The Executive Board, meeting in Geneva, will hear that an estimated 5.5 million late stage cancer patients and 1 million people with AIDS each year are suffering severe pain without treatment.
The report identifies the key challenges to successful growth in palliative care as: as a lack of health policies, research, and training.
Palliative care, while still a relatively new component to modern healthcare, is increasingly recognised as an essential part of all healthcare systems.
Despite this, it is widely acknowledged that there is still inadequate access to hospice and palliative care worldwide, and with an ageing population who are going to be living and dying with more complex conditions, the demand for care is only going to increase.
For the first time, the Atlas attempts to quantify the need for and availability of palliative care worldwide.
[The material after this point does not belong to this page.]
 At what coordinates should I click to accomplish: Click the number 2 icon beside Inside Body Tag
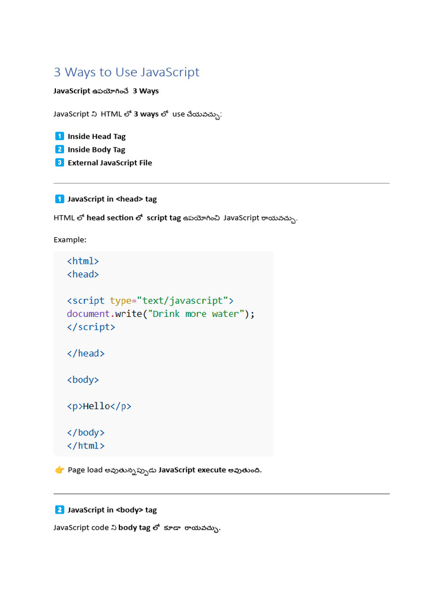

The document will then serve as a baseline, against which to make measurements, in order to advocate for increased access.
The Atlas argues that success in developing palliative care for the 40m people each year who would benefit from it requires a “sustainable public health approach ”.
The WHO is calling for the integration of palliative care into all national healthcare systems, where it should “’not be an optional extra”.
University of Glasgow academic Professor David Clark’s studies of the comparative development of palliative care around the world have been used to inform the Executive Board and to shape international strategy on palliative care development.
Professor Clark said: “Only about 20 countries in the world have advanced approaches to palliative care delivery that are integrated with health and social care systems. Even in these countries many challenges remain if we are to provide good palliative care to all who need it in an appropriate way. Elsewhere, palliative care activists are facing huge challenges: with poor access to medications, underdeveloped education programmes, a lack of professional infrastructure and few resources to support public engagement and community endeavour.
“The new Atlas and the interest of the WHO Executive Board will provide a great boost for global advocacy to improve palliative care”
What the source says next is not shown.